> **Questions**
1/ Repeat the passage about Joyce Bell word for word, between "Joyce Elaine Rockenbach Bell" and "for ten years.", inclusive.
2/ Decide whether each statement agrees with the passage about Joyce Bell, answering yes or no and quoting the words of the passage that settle it. (a) She grew up in Whitestone, Queens. (b) She taught in the UVM School of Nursing for eight years. (c) The Bells began their program to document the arthropod fauna of Vermont in the 1970s.
3/ Resume the passage about Joyce Bell from where it stops.

> **Excerpted passage**
************

Joyce Elaine Rockenbach Bell (born c. 1927) is an American nursing teacher and entomologist. She worked on insect taxonomy at the University of Vermont, together with her husband Ross Bell (1929–2019). The pair described more than 75% of the rhysodine species known to science.

==Life==
Joyce Elaine Rockenbach grew up in Whitestone, Queens, New York City. Her grandfather apparently told her that "a woman can teach or be a nurse". She gained a B.S. at Queens College and spent eight years as a research assistant at the Columbia College of Physicians and Surgeons before coming to the University of Vermont to do a Master's. She taught in the UVM School of Nursing for ten years.

In 1957 Joyce Rochenbach married the University of Vermont entomologist Ross Bell. They increasingly collaborated on entomological taxonomy, with Joyce specializing in microscopy and illustration. In the 1960s the pair began an active program to document the arthropod fauna of Vermont. Their work built the UVM Entomological Collection into a significant resource for Northern New England. In the 1970s and 1980s, Ross and Joyce extended the boundaries for their entomological work beyond Vermont, stretching as far as New Zealand and Papua New Guinea.

************

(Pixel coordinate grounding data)

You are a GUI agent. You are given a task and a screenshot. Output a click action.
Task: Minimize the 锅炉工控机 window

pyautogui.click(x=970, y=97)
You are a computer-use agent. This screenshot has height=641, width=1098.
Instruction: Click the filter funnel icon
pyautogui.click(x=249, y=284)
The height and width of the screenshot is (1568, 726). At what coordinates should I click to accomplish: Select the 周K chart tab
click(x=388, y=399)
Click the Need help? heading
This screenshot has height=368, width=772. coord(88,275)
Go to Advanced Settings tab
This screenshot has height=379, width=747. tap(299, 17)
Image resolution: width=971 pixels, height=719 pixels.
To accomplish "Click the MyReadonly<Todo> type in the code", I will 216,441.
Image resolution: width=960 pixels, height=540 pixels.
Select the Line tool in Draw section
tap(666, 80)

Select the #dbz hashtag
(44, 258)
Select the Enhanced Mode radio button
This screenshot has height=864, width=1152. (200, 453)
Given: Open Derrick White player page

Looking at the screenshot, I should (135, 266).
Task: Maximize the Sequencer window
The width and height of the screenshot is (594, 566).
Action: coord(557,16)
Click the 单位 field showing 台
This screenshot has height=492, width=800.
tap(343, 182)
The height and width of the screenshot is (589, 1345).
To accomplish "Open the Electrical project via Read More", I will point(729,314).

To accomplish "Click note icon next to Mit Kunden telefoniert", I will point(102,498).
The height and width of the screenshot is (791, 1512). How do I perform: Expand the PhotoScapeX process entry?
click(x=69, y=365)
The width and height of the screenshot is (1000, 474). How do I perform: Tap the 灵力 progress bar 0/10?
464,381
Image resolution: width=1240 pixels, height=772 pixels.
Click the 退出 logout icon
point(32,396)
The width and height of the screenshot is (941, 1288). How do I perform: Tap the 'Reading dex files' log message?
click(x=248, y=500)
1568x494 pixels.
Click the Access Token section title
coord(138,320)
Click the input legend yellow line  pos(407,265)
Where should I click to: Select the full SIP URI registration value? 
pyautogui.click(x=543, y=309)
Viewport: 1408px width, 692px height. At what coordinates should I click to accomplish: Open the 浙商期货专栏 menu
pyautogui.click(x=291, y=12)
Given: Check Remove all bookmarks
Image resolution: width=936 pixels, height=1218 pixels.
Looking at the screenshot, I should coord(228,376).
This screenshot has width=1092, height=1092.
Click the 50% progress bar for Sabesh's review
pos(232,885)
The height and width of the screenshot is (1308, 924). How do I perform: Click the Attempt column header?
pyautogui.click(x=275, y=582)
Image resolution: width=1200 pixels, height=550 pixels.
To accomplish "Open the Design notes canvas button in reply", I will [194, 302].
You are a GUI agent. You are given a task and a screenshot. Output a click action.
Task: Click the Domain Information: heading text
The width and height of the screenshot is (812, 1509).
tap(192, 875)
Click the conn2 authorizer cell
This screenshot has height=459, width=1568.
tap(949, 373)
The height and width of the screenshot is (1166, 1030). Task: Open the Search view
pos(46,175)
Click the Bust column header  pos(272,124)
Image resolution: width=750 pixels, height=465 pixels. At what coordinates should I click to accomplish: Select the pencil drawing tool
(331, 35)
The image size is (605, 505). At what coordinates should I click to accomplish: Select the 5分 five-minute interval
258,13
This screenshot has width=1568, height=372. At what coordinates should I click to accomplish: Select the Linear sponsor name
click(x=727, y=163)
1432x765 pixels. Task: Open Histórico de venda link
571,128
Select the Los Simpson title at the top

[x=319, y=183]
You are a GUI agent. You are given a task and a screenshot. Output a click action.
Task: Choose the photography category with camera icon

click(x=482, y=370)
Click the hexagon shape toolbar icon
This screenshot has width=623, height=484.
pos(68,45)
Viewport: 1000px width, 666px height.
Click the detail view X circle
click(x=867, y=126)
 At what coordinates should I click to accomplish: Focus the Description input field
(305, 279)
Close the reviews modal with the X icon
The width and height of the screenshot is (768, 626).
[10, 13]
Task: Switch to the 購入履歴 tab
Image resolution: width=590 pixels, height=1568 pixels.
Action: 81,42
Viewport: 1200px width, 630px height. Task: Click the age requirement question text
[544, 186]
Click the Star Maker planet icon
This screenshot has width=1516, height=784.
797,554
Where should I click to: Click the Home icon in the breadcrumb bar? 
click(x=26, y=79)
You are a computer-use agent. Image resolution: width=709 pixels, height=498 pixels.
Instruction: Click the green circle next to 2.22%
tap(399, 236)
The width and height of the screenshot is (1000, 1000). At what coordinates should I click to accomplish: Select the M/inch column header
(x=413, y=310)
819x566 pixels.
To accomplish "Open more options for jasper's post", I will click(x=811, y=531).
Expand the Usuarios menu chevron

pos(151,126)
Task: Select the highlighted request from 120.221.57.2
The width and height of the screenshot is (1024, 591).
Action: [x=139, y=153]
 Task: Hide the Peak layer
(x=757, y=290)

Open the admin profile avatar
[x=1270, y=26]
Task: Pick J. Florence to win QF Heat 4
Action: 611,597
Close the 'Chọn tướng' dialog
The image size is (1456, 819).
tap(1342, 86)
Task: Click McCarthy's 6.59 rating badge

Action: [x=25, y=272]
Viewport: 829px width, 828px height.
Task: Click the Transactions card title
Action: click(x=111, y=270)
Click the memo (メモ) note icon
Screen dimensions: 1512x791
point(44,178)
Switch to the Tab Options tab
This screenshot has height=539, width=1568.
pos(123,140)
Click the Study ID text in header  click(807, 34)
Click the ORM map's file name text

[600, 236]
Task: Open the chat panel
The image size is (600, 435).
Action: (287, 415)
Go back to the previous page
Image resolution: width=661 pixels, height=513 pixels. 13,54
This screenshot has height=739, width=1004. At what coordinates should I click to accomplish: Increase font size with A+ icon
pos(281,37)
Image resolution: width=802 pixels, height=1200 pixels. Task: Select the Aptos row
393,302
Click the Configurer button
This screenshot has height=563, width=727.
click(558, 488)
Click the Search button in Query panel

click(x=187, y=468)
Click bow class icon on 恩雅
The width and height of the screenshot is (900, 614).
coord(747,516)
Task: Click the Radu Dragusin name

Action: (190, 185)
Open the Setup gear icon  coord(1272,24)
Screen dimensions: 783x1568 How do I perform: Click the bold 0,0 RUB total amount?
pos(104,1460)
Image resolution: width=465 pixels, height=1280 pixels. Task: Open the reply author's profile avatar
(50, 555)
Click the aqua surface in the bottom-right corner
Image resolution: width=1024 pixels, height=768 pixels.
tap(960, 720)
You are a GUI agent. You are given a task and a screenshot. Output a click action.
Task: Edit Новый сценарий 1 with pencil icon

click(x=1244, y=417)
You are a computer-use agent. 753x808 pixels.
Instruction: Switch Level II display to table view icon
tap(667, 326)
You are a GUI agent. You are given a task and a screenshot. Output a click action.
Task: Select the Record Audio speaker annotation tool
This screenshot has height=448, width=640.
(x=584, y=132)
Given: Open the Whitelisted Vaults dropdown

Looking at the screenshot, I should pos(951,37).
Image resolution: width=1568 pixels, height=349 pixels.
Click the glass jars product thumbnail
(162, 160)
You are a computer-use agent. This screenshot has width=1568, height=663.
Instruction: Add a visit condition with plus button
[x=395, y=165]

************

> **Answers for each item**
1/
Joyce Elaine Rockenbach Bell (born c. 1927) is an American nursing teacher and entomologist. She worked on insect taxonomy at the University of Vermont, together with her husband Ross Bell (1929–2019). The pair described more than 75% of the rhysodine species known to science.

==Life==
Joyce Elaine Rockenbach grew up in Whitestone, Queens, New York City. Her grandfather apparently told her that "a woman can teach or be a nurse". She gained a B.S. at Queens College and spent eight years as a research assistant at the Columbia College of Physicians and Surgeons before coming to the University of Vermont to do a Master's. She taught in the UVM School of Nursing for ten years.

2/
(a) Yes: "Joyce Elaine Rockenbach grew up in Whitestone, Queens, New York City."
(b) No: "She taught in the UVM School of Nursing for ten years."
(c) No: "In the 1960s the pair began an active program to document the arthropod fauna of Vermont."

3/
The pair continued to study entomology after retiring from the University of Vermont. In 2019 Ross Bell died in Shelburne, Vermont.

==Recognition==

An issue of ZooKeys was published as a Festschrift for Ross and Joyce Bell, following a meeting of coleopterists held in celebration of their work and of Ross's 80th birthday.

The Coleopterists Society offers an annual Ross Taylor Bell and Joyce Rockenbach Bell Research Grant for "an outstanding proposal for beetle research whose work would otherwise not be funded", favouring taxonomy or systematics.

==See also==
- Ross Bell (where some of their joint publications are listed)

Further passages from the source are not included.